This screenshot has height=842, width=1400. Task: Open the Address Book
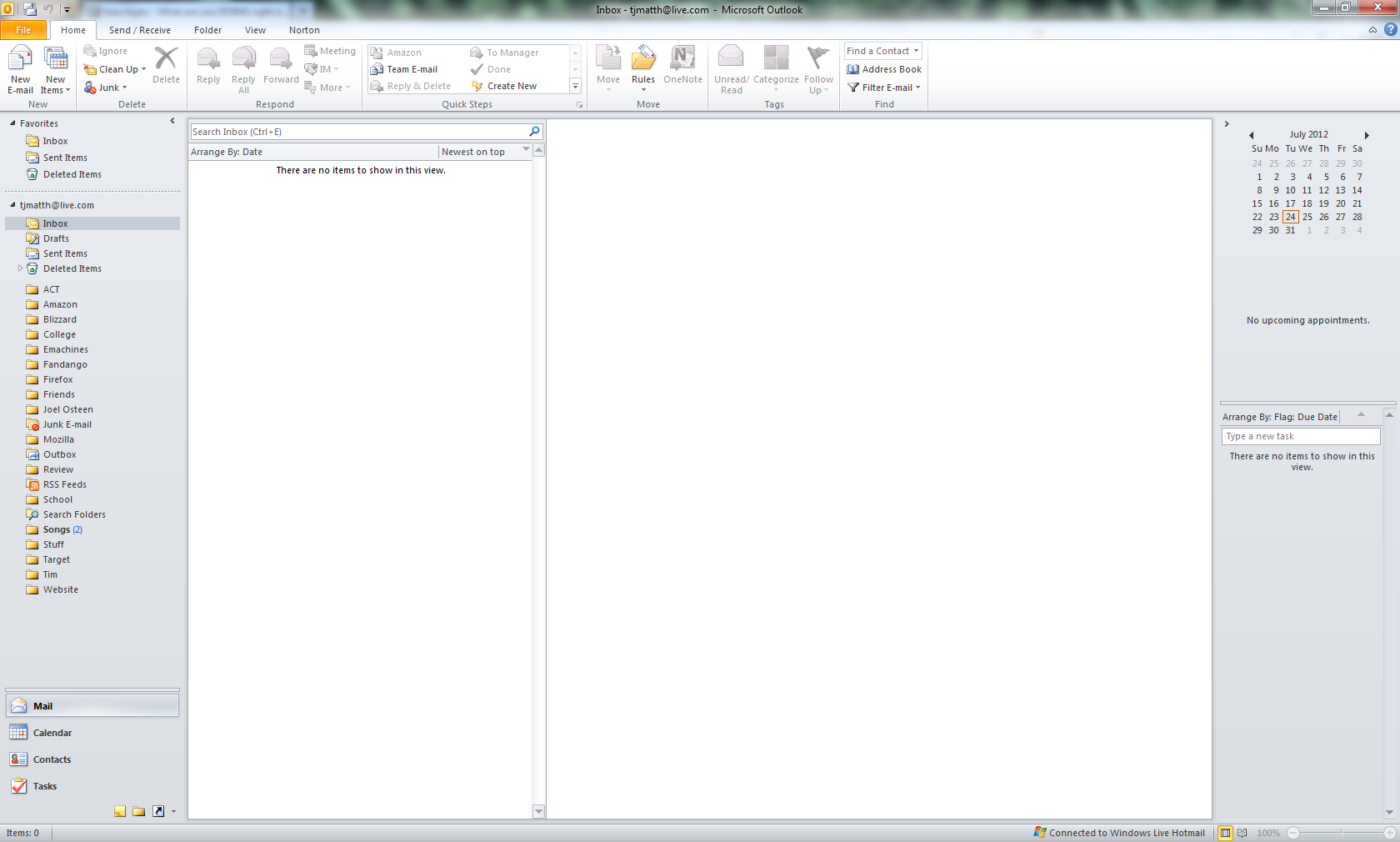pyautogui.click(x=884, y=69)
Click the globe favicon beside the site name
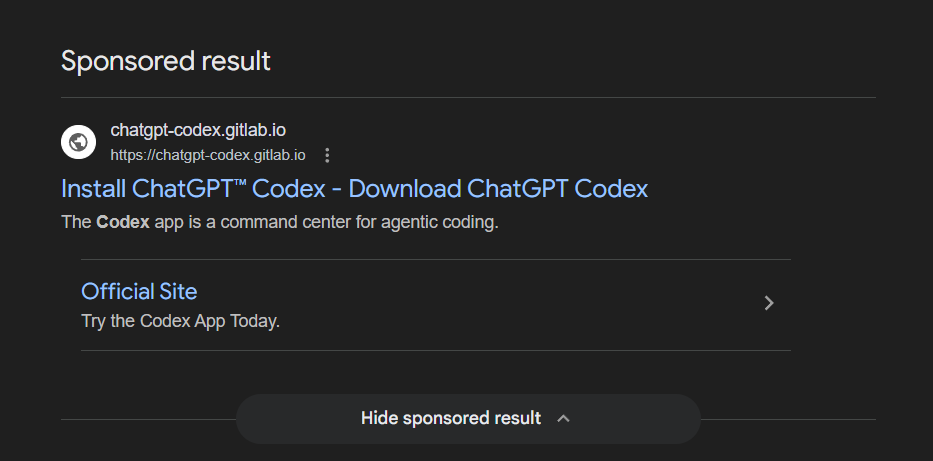The image size is (933, 461). (78, 142)
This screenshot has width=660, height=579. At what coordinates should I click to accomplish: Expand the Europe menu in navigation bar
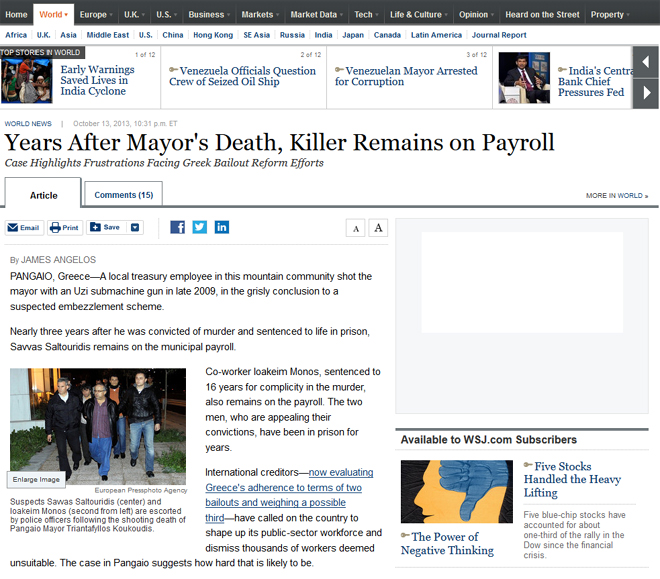pyautogui.click(x=97, y=15)
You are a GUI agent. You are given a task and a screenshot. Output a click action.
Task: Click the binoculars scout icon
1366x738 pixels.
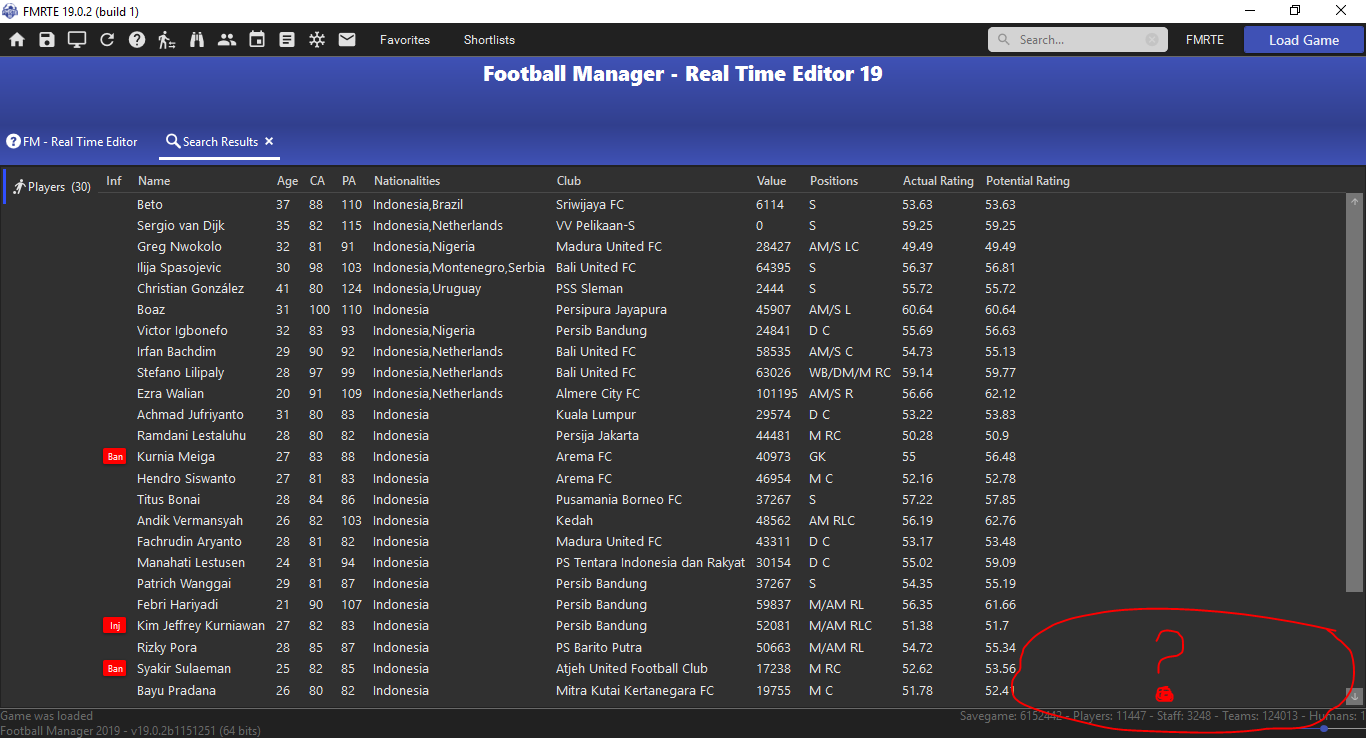click(x=197, y=40)
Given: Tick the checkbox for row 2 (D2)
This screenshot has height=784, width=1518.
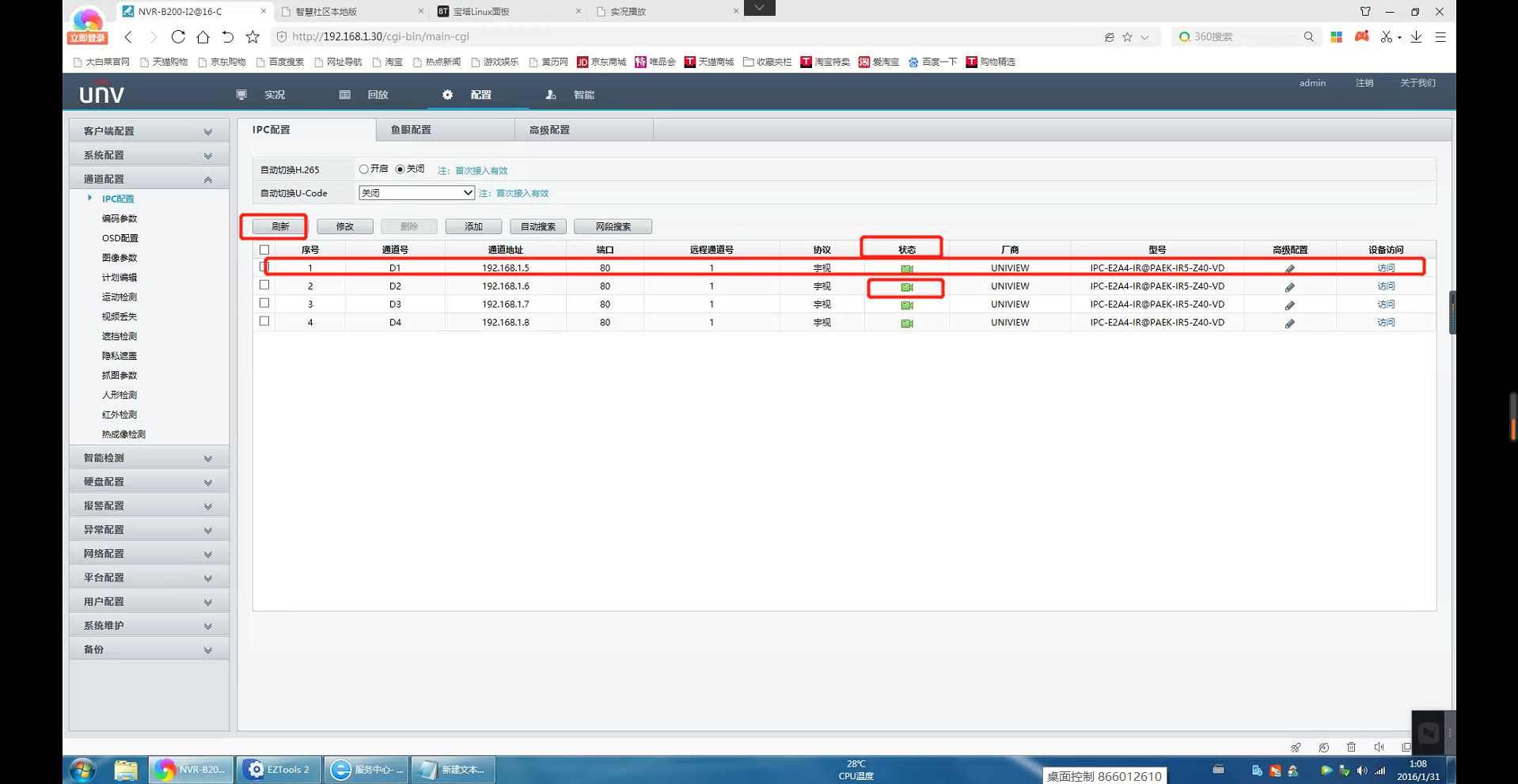Looking at the screenshot, I should pyautogui.click(x=264, y=286).
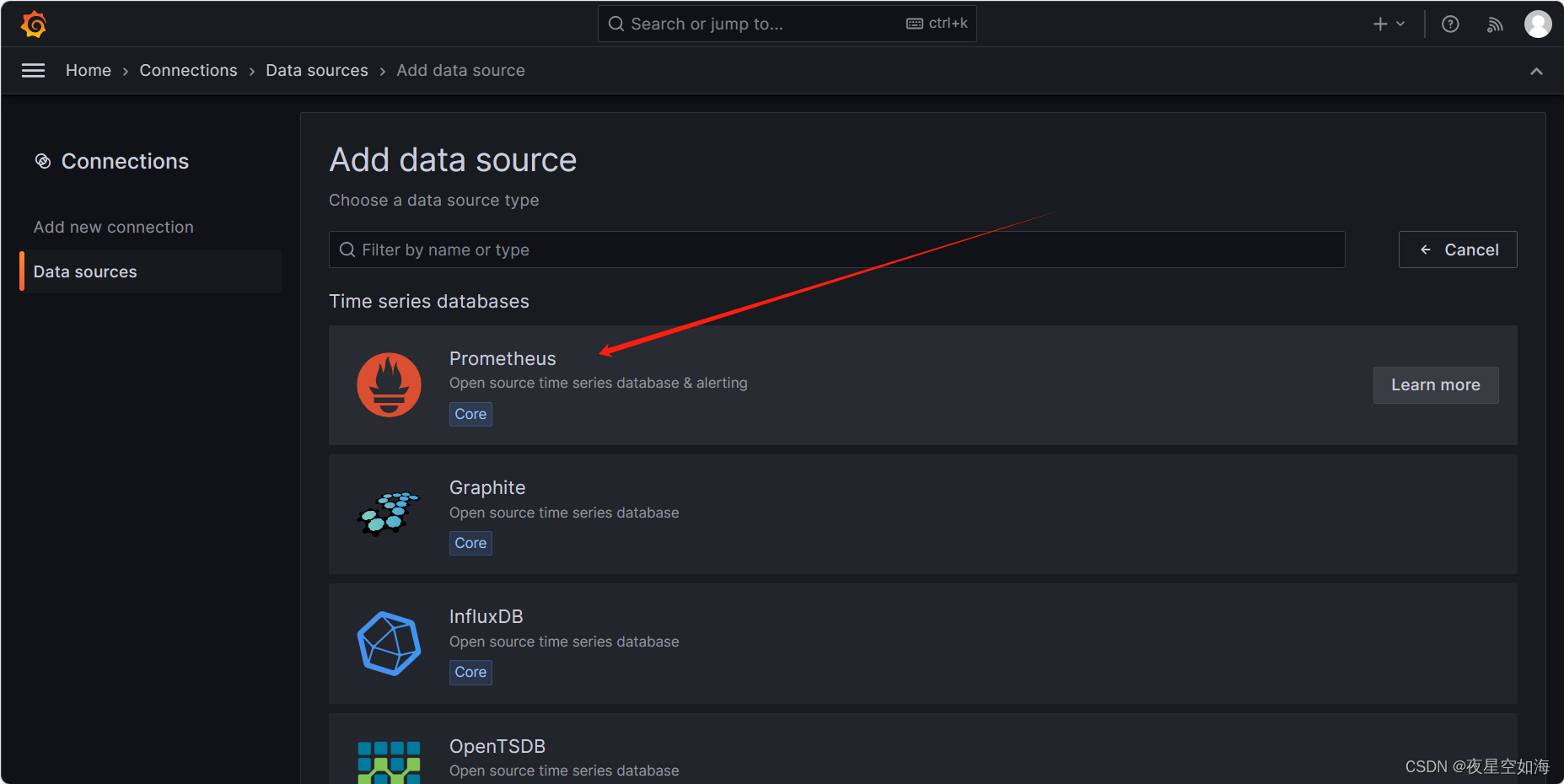Select Add new connection in sidebar
This screenshot has height=784, width=1564.
click(114, 227)
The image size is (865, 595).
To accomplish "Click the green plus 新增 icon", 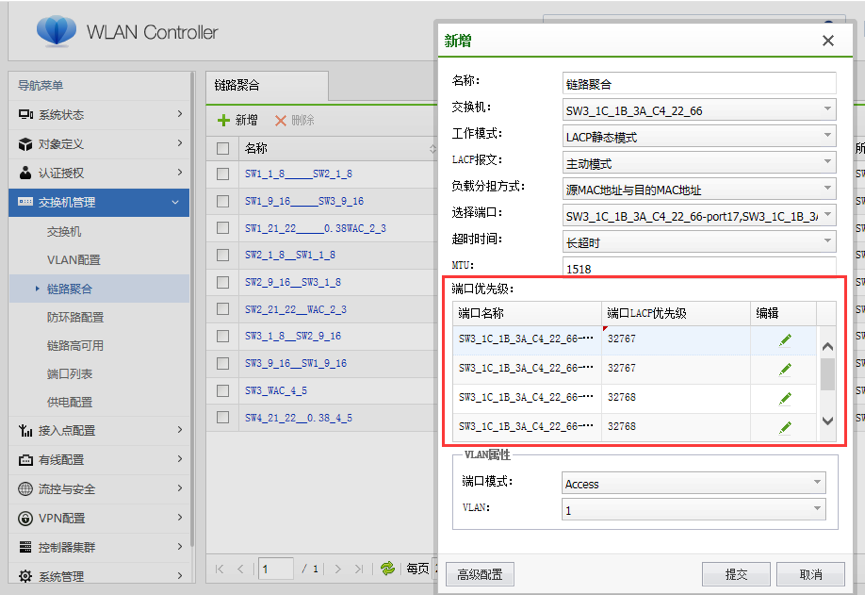I will click(x=224, y=120).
_ _ _ _
## [EXERCISE BRIEF]
Reproduce the listing word for word, starting at the line that contains "Click the globe favicon beside the site name" and ending at the line that contains "pyautogui.click(x=97, y=15)". Leave the pictures out of your answer.

## [EXERCISE OUTPUT]
Click the globe favicon beside the site name
The image size is (933, 461). (78, 142)
This screenshot has width=660, height=579. At what coordinates should I click to accomplish: Expand the Europe menu in navigation bar
pyautogui.click(x=97, y=15)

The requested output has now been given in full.